Search code examples
pythonarraysnumpystructured-array

Filter numpy structured array based on multiple values


I have a numpy structured array. :

myArray = np.array([(1, 1, 1, u'Zone3', 9.223),
        (2, 1, 0, u'Zone2', 17.589),
        (3, 1, 1, u'Zone2', 26.95),
        (4, 0, 1, u'Zone1', 19.367),
        (5, 1, 1, u'Zone1', 4.395)],
         dtype=[('ID', '<i4'), ('Flag1', '<i4'), ('Flag2', '<i4'), ('ZoneName', '<U5'),
                ('Value', '<f8')])

I would like to sum the values from the "Value" column when multiple criteria are met. If I want Flag1 and Flag2 to ==1 i can use:

sumResult = (sum(myArray[((myArray["Flag1"] == 1) & (myArray["Flag2"] == 1))]["Value"]))

However, I would also like to include a third criteria based on whether or not values are in a list, something equivalent of using x in list:

criteriaList = ("Zone1", "Zone2")
sumResult = (sum(myArray[((myArray["Flag1"] == 1) & (myArray["Flag2"] == 1) &
                (myArray["ZoneName"] in criteriaList))]["Value"]))

Which should equal 31.345. I am new to numpy and have explored masked arrays, but am not clear if how or if these can be used with structured arrays.

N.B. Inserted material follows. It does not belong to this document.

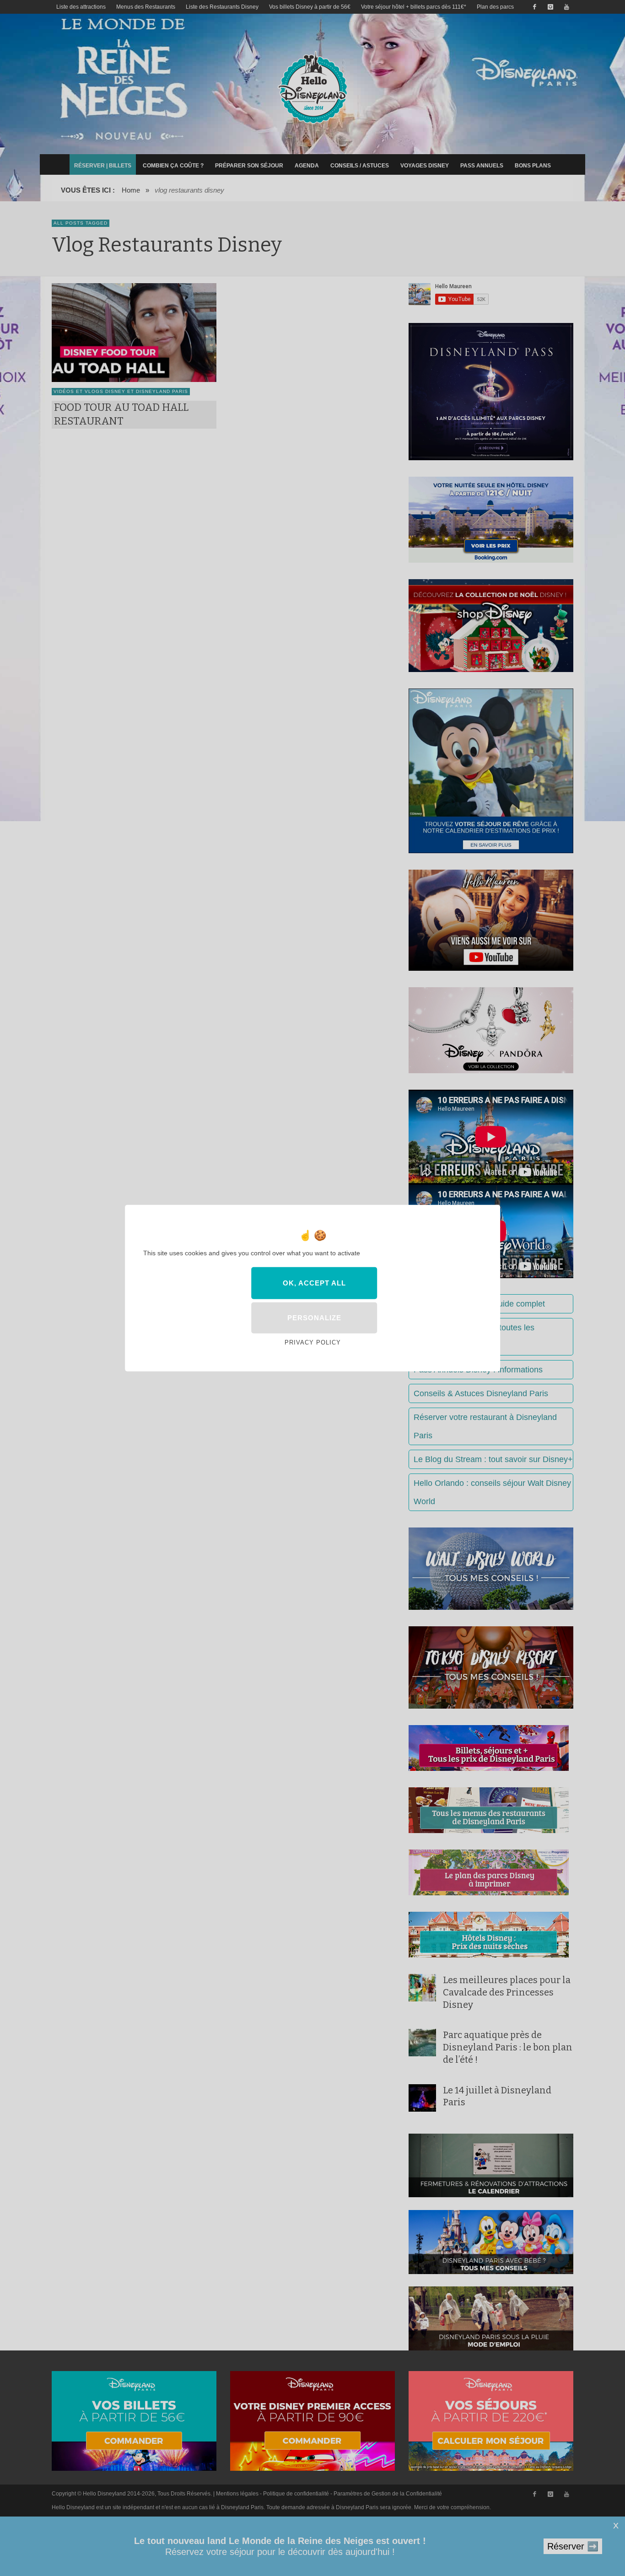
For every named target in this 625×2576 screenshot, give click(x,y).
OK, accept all (314, 1282)
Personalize (314, 1318)
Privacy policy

Thanks.


Solution

  • You need to use np.in1d to test for membership of your criteriaList:

    In [1]: myArray["ZoneName"] in criteriaList
    ---------------------------------------------------------------------------
    ValueError                                Traceback (most recent call last)
    <ipython-input-1-ff2173ff4348> in <module>()
    ----> 1 myArray["ZoneName"] in criteriaList
    
    ValueError: The truth value of an array with more than one element is ambiguous.
    Use a.any() or a.all()
    
    In [2]: np.in1d(myArray["ZoneName"], criteriaList)
    Out[2]: array([False,  True,  True,  True,  True], dtype=bool)
    
    In [3]: myArray[(myArray["Flag1"] == 1) &
       ....:        (myArray["Flag2"] == 1) &
       ....:        np.in1d(myArray["ZoneName"], criteriaList)]["Value"].sum()
    Out[3]: 31.344999999999999